Los prejuicios sobre las certezas en la ciencia también se resquebrajan cuando los experimentos dan resultados sorprendentes que se dejan ver solo una vez o se dan de bruces con otros resultados u opiniones públicas. Sobre estos, la hoja de vida de la ciencia también acumula experiencia, y encima plagada de títulos taquilleros: que el agua tiene memoria; que un baño de ácido es capaz de convertir células de sangre en células madre; que una bacteria construye su ADN con arsénico en lugar de fósforo, reescribe la biología y las posibilidades de vida extraterrestre; que la fusión fría sería posible con un simple experimento, son apenas algunos epígrafes de la colección que hiere de muerte,con resultados visibles por única vez o antagónicos, opiniones comunes sobre la verdad en la ciencia.
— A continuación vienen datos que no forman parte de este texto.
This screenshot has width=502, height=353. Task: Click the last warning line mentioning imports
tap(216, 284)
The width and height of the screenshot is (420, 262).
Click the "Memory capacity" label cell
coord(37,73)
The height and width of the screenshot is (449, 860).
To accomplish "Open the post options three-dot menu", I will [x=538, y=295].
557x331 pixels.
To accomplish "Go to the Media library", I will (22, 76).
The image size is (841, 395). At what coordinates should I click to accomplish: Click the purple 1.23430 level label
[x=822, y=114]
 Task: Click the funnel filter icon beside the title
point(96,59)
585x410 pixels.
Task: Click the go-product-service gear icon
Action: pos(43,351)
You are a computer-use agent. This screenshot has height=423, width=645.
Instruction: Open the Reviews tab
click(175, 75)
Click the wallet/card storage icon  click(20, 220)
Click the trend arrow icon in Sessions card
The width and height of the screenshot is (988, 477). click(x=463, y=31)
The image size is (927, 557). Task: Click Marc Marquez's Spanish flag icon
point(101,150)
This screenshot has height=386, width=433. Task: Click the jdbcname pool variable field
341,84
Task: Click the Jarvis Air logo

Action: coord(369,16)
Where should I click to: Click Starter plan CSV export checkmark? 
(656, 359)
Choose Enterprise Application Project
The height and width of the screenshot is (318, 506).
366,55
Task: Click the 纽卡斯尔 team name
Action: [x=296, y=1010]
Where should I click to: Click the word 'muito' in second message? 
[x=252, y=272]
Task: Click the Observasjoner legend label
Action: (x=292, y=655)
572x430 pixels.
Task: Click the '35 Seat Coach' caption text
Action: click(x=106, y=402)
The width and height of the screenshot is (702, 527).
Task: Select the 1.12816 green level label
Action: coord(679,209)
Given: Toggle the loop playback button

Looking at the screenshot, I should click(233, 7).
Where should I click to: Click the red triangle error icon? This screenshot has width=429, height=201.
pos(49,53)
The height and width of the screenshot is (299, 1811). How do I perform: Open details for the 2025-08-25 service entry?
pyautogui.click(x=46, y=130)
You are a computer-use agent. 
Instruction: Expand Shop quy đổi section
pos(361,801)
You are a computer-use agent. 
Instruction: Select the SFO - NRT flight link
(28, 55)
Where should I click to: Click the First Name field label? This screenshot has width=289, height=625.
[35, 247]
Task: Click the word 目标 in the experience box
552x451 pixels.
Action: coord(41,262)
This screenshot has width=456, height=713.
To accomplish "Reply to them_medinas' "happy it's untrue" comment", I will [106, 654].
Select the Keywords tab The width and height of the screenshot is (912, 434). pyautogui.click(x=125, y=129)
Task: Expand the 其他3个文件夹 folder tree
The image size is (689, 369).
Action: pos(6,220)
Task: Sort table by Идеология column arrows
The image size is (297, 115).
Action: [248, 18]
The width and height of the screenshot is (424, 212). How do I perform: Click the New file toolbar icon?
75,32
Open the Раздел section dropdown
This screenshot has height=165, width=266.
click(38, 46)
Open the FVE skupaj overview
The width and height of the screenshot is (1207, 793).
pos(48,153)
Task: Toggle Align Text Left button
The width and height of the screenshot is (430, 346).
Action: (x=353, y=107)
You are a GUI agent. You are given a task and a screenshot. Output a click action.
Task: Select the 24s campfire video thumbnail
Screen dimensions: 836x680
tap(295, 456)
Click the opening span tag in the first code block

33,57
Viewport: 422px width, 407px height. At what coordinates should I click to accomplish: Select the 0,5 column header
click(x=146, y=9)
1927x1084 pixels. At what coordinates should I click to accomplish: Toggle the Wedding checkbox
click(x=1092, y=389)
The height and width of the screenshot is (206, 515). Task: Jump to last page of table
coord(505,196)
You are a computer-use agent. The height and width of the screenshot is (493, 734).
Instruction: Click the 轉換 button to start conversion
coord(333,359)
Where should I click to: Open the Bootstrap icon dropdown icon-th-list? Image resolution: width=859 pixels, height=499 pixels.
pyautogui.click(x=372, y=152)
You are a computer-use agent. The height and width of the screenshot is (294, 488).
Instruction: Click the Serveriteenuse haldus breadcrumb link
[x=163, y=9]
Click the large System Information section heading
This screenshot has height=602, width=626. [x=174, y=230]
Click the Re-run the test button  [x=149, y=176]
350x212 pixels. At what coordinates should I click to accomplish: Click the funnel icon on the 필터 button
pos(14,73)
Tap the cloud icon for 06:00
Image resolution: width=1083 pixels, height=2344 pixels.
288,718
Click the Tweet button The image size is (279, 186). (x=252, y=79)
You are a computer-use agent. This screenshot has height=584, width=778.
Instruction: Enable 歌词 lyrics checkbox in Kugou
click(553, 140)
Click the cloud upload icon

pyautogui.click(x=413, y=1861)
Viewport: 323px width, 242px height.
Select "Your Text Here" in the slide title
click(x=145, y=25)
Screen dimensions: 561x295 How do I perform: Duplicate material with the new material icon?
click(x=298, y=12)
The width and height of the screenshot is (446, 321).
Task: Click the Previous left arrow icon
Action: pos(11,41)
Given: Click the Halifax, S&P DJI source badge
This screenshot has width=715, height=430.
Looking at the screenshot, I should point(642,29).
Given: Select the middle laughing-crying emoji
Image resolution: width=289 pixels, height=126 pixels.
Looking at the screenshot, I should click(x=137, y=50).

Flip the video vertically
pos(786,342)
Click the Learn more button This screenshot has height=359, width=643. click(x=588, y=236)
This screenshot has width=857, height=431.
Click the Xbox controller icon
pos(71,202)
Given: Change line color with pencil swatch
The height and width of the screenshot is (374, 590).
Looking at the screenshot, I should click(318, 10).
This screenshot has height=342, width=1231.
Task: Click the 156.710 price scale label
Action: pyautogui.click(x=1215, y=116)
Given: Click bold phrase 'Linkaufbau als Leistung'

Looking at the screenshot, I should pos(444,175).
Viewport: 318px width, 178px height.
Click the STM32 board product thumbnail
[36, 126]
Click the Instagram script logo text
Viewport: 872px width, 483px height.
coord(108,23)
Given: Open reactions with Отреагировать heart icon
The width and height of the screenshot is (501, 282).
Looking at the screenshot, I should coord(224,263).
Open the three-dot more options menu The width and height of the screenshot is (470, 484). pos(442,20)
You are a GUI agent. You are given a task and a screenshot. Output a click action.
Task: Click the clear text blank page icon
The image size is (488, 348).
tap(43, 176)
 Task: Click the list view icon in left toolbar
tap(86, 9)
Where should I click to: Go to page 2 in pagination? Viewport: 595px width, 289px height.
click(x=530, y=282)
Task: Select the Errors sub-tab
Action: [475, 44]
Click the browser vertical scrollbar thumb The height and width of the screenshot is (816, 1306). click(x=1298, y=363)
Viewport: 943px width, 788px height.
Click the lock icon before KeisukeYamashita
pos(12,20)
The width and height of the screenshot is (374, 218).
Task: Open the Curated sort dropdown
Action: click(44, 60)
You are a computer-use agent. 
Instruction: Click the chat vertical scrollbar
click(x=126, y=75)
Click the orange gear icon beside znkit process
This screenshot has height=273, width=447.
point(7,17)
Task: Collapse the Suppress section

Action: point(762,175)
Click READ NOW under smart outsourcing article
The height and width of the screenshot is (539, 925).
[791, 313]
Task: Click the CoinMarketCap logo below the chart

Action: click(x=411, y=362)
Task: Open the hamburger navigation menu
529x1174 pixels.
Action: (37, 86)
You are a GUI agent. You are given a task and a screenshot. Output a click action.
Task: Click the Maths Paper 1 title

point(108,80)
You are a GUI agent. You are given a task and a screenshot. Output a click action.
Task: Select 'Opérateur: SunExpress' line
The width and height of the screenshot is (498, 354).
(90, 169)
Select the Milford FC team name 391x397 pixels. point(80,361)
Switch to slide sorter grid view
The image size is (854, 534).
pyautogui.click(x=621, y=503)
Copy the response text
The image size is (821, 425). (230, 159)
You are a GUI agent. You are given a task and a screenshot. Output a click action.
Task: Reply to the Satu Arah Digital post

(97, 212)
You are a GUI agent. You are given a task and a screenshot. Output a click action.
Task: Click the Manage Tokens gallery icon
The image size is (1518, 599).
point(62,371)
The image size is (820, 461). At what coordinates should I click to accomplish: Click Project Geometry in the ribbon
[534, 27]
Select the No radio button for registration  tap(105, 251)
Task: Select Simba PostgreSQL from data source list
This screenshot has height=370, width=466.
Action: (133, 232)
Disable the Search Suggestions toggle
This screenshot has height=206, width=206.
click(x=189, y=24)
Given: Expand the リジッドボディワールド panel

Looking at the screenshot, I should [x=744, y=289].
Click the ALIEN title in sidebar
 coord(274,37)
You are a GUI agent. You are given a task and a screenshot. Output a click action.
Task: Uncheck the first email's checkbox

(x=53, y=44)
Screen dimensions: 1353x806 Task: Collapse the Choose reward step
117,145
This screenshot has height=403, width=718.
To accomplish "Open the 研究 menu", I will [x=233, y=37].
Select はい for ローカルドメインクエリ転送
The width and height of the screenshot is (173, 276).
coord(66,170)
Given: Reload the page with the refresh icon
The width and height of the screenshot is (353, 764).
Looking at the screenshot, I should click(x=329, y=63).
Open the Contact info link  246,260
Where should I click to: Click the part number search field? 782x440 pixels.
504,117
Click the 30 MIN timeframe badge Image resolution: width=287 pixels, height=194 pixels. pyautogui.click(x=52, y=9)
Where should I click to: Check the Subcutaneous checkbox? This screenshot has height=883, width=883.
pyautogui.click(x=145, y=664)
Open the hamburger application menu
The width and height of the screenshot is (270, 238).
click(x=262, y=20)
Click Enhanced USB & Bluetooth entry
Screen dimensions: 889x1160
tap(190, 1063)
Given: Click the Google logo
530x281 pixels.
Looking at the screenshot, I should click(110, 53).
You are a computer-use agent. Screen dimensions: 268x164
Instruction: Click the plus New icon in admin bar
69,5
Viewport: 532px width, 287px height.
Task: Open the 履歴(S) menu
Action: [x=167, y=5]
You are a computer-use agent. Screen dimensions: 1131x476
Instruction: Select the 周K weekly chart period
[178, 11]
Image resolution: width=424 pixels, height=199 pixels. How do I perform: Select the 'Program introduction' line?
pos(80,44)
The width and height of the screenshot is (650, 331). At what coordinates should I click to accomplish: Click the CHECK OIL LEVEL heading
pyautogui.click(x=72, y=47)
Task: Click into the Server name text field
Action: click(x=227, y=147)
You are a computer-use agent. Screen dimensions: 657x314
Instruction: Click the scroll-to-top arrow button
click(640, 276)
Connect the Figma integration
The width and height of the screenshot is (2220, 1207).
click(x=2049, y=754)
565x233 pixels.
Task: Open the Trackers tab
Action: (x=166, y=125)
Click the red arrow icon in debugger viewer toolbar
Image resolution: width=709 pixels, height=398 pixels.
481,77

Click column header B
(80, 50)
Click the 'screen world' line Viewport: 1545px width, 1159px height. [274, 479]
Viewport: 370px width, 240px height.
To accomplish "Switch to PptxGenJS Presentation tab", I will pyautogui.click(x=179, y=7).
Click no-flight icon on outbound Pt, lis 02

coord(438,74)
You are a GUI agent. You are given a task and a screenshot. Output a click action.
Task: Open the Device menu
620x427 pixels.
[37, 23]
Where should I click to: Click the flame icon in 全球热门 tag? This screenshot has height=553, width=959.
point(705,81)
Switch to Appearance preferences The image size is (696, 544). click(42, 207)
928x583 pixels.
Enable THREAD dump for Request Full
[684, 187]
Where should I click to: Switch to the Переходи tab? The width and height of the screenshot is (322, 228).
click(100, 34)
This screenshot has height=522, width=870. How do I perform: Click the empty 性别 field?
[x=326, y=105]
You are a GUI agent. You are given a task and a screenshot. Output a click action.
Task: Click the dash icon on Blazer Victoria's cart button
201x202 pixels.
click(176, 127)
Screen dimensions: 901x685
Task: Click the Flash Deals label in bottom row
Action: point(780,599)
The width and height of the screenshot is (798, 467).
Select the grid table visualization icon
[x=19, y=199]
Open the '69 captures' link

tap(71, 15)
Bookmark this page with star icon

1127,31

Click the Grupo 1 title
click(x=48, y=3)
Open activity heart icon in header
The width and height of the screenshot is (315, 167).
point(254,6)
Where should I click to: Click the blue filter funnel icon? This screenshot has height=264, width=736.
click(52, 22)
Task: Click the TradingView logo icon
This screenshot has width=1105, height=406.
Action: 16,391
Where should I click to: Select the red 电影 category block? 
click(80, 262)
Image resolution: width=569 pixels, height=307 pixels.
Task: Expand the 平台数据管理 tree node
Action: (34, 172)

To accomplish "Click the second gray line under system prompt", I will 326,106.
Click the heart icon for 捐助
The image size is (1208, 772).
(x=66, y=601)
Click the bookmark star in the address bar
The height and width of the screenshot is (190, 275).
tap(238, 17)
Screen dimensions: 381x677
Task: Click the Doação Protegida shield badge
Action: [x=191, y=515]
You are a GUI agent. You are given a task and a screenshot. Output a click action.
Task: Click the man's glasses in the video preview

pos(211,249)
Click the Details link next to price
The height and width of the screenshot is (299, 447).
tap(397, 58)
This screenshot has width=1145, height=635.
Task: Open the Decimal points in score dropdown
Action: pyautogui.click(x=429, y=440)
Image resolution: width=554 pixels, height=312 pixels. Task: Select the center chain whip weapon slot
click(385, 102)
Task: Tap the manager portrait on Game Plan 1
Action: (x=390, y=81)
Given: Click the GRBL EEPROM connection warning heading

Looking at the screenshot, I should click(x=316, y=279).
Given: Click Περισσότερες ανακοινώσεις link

En el viaje por estas historias traumáticas Pellegrini pregunta a los lectores: ¿cómo se relacionan los fraudes científicos, las forcejeos por la propiedad privada de los descubrimientos, los actos desesperados por defender resultados irrepetibles o conflictivos con las prácticas de validación de la ciencia? La sociología le ofrece una mano para buscar respuestas.
La fractura de la verdad científica, desarrolla el autor, es la otra cara del mismo sistema que le da calidad. La rutina de la competencia catapulta la mentira y la pelea descarnada por el monopolio de la verdad y el poder que da el reconocimiento, dependiente del pulgar arriba o abajo de los pares. El proceso de concentración capitalista también afecta a las vitrinas o publicaciones científicas, que es donde todo este juego de recompensas sucede.
Pero hay algo más, dice el autor mirándonos fijo a los ojos, “nuestra facilidad para creer, para atribuir certeza a algo que no presenta muchas pruebas”. Deseamos respuestas y eso predispone nuestras creencias. Cuando las expectativas se combinan con el talento del impostor, la desgracia de la verdad es un hecho.
De todas formas, nos calma Pellegrini, mostrar estos poros, el “lado b”, la parte humana de la empresa científica, no tiene que ver con “pretender que todo es puro cuento, con asumir que todos son impostores”. Reconocerlo nos empuja, en cambio, a pedirle a la ciencia más de lo que le es propio y que además es su tesoro: dudar, preguntar, poner a prueba y seguir fatigándose por la aspiración a la verdad.
Atiendan lectores, cierra el autor, estas historias nos obligan a preguntarnos sin cesar en qué creemos y por qué. Incluso respecto a la ciencia.